L’ascenseur social fonctionne encore, mais pas pour tout le monde. En 2025, l’Insee révèle un clivage net : les salariés montent, les indépendants décrochent. Une fracture sociale que met en lumière la nouvelle grille des classes d’emploi.
Les salariés montent, les indépendants ralentissent
Première vérité statistique : les salariés ont davantage de chances de vivre une ascension sociale que les indépendants. En 2023-2024, 53 % des salariés sont en mobilité ascendante par rapport à leur mère, contre 42 % des indépendants. Cette tendance se vérifie aussi par rapport au père : 38 % des salariés montent d’un cran, contre seulement 29 % des indépendants.
Autrement dit, le salariat reste un levier puissant d’ascension sociale. Les salariés en mobilité ascendante sont souvent diplômés du supérieur, en poste dans des professions cadres, techniques ou intermédiaires. Chez les femmes, cette dynamique est particulièrement forte : 48 % montent socialement par rapport à leur mère, contre 39 % des hommes vis-à-vis de leur père.
Les classes d’emploi permettent aussi de comprendre que cette progression s’accompagne souvent d’un changement de statut professionnel : une personne sur quatre n’exerce pas le même type de statut que son père ou sa mère. Dans le sens « indépendant → salarié », la transition est souvent positive : un fils d’artisan ou de commerçant a plus de chances de devenir cadre ou ingénieur salarié.
Le piège de l’indépendance : micro-entrepreneurs à risque
Mais pour les indépendants, l’histoire est plus amère : ils ont 40 % de chances en moins d’être en ascension sociale, toutes choses égales par ailleurs. Et pour certains, c’est pire : les micro-entrepreneurs sont particulièrement touchés par la mobilité descendante.
Près de 44 % des micro-entrepreneurs sont aujourd’hui en situation de déclassement social par rapport à leur père, contre 26 % seulement pour les indépendants exerçant dans une société. Autrement dit, être à son compte n’est plus synonyme de réussite. Artisan, commerçant isolé ou prestataire de service ? Le risque est élevé de travailler plus… pour valoir moins.

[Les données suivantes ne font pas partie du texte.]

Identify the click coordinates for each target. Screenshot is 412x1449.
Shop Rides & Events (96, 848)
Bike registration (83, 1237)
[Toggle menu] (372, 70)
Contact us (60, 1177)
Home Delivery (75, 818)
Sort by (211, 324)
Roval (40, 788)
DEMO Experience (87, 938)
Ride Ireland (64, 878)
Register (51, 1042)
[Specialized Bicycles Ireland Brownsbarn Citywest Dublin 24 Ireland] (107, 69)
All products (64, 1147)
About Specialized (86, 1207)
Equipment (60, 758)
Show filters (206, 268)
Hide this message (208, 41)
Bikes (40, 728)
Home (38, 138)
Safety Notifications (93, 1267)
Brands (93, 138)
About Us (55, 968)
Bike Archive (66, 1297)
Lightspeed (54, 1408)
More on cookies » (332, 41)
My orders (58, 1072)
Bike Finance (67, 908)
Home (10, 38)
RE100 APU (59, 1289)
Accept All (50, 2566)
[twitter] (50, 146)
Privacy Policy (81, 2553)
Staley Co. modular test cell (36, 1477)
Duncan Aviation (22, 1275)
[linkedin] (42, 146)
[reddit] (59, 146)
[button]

Ce constat est d’autant plus frappant que les micro-entrepreneurs sont souvent qualifiés. Pourtant, même dans les classes d’emploi dites « supérieures », la précarité structurelle de leur statut freine la progression sociale. L’écart se creuse : un salarié diplômé du supérieur a six fois plus de chances de progresser qu’un micro-entrepreneur au même niveau de diplôme.
Diplômes, genre, origine : des inégalités persistantes
La mobilité intergénérationnelle ne dépend pas que du statut. Elle est aussi marquée par le niveau de diplôme, le genre et l’origine migratoire. Par exemple, les hommes ont 1,7 fois plus de chances que les femmes d’être en mobilité ascendante. Les diplômés du supérieur long (bac+3 ou plus), toutes choses égales par ailleurs, bénéficient d’un véritable effet tremplin : ils accèdent nettement plus souvent à un emploi de niveau supérieur que leurs parents, indépendants ou salariés.
À l’inverse, les femmes en situation de déclassement sont nombreuses à se retrouver dans des métiers peu qualifiés : services aux particuliers, aide à domicile, vente. Quand leur mère était indépendante, elles sont 33 % à exercer un emploi peu qualifié, contre 21 % pour celles dont la mère était salariée. La double peine du déclassement et du genre.
Enfin, les enfants d’immigrés ont plus de chances d’être en mobilité sociale ascendante que les natifs, tandis que les immigrés eux-mêmes subissent deux fois plus souvent une stagnation ou une régression.
L’étude de l’Insee montre que la mobilité sociale reste une réalité, mais qu’elle se distribue de manière inégalitaire. Le salariat, malgré ses contraintes, continue d’être un moteur de promotion sociale. À l’inverse, l’indépendance professionnelle, souvent valorisée dans le discours public, cache une réalité bien plus nuancée : précarité, déclassement, instabilité.
Le rêve entrepreneurial a ses revers. Et dans une économie où les micro-entreprises se multiplient, souvent par défaut plus que par choix, le risque de stagnation sociale est réel. L’heure est peut-être venue de repenser les filets de sécurité, les aides à la formation et les protections sociales des travailleurs indépendants, notamment pour éviter que l’indépendance ne devienne un piège plutôt qu’un choix.